Donors to the BC Cancer Foundation are now receiving a disturbing message from Sarah Roth, the president and CEO of the organization.

The fundraising arm of BC Cancer is the latest charitable organization to be hit by cybercriminals who succeeded in a sweeping attack on Blackbaud, a software company that provides cloud services to health, faith, and healthcare charitable foundations around the world.

A growing number of high profile fundraising organizations are now alerting donors that their personal information (but not credit card information) has been compromised. The Washington Post wrote about one such organization – the George Bush Presidential Library – here.

Ransoms have been paid.

The ransomware attack occurred in May but donors are only learning of this now through emails.

Besides BC Cancer, there are other charitable entities now alerting donors; among them The Centre for Addiction and Mental Health in Toronto, Western University in London, and the Jewish National Fund (Canada). American news outlets have identified over 100 charitable organizations that have been affected.

Last year, 15 million Canadians in two provinces – Ontario and B.C. – were affected by a similar attack on LifeLabs. Coincidentally, news today revealed that LifeLabs is in court trying to block information from being released about security lapses that permitted the attack.

Readers of this post will be hearing more about the attacks in coming days but I wanted to immediately post the information in emails to BC Cancer Foundation donors here:


In a statement that almost downplays the cybercrime attack, Blackbaud reported the security breach on its website, stating:

“The Cybercrime industry represents an over trillion-dollar industry that is ever-changing and growing all the time—a threat to all companies around the world. Like many in our industry, Blackbaud encounters millions of attacks each month, and our expert Cybersecurity team successfully defends against those attacks while constantly studying the landscape to stay ahead of this sophisticated criminal industry. We wanted to notify our customers and other stakeholders about a particular security incident that recently occurred.

In May of 2020, we discovered and stopped a ransomware attack. In a ransomware attack, cybercriminals attempt to disrupt the business by locking companies out of their own data and servers. After discovering the attack, our Cyber Security team—together with independent forensics experts and law enforcement—successfully prevented the cybercriminal from blocking our system access and fully encrypting files; and ultimately expelled them from our system. Prior to our locking the cybercriminal out, the cybercriminal removed a copy of a subset of data from our self-hosted environment. The cybercriminal did not access credit card information, bank account information, or social security numbers.

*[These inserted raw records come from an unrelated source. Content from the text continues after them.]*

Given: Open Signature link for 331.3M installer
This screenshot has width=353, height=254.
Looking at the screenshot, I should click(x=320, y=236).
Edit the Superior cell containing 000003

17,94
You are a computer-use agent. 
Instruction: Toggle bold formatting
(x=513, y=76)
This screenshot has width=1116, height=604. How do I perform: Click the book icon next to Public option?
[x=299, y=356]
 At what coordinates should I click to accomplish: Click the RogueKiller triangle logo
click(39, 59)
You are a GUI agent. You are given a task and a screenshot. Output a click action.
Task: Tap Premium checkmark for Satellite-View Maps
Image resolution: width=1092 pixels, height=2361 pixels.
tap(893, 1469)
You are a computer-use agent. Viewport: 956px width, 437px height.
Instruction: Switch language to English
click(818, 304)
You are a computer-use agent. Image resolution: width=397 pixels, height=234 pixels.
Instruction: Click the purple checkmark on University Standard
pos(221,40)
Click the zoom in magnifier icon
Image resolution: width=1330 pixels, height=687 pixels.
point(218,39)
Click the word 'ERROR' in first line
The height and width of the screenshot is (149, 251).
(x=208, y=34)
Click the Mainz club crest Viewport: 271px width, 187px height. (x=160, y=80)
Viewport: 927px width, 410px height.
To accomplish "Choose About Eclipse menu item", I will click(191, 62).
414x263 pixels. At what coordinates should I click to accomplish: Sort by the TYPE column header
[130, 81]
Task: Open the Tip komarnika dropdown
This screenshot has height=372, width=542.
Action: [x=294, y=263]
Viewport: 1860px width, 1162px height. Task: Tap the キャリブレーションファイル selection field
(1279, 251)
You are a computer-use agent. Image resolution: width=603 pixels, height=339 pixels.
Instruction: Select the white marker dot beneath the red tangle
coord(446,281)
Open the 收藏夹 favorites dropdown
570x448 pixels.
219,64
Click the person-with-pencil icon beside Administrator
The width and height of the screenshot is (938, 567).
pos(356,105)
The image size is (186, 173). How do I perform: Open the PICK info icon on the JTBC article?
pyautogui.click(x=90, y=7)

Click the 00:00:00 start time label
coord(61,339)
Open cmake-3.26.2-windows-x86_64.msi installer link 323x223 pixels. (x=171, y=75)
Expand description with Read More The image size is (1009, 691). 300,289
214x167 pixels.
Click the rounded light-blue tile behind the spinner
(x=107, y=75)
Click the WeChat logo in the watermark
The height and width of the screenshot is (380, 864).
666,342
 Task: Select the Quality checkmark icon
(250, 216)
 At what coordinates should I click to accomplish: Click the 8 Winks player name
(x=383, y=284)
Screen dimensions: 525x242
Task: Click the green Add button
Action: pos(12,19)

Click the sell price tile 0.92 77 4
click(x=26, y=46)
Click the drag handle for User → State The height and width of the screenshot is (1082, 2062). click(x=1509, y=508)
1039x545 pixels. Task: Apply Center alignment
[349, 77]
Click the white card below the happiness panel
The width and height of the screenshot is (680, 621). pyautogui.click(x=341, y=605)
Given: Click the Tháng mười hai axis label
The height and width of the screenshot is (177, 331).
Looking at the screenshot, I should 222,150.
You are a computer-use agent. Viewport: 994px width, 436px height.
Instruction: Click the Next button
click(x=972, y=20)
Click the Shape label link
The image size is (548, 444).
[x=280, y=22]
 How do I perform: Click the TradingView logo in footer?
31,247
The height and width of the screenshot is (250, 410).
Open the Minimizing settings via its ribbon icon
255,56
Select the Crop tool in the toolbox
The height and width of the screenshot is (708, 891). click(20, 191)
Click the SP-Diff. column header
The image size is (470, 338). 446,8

Because protecting our customers’ data is our top priority, we paid the cybercriminal’s demand with confirmation that the copy they removed had been destroyed. Based on the nature of the incident, our research, and third party (including law enforcement) investigation, we have no reason to believe that any data went beyond the cybercriminal, was or will be misused; or will be disseminated or otherwise made available publicly. This incident did not involve solutions in our public cloud environment (Microsoft Azure, Amazon Web Services), nor did it involve the majority of our self-hosted environment. The subset of customers who were part of this incident have been notified and supplied with additional information and resources. We apologize that this happened and will continue to do our very best to supply help and support as we and our customers jointly navigate this cybercrime incident.”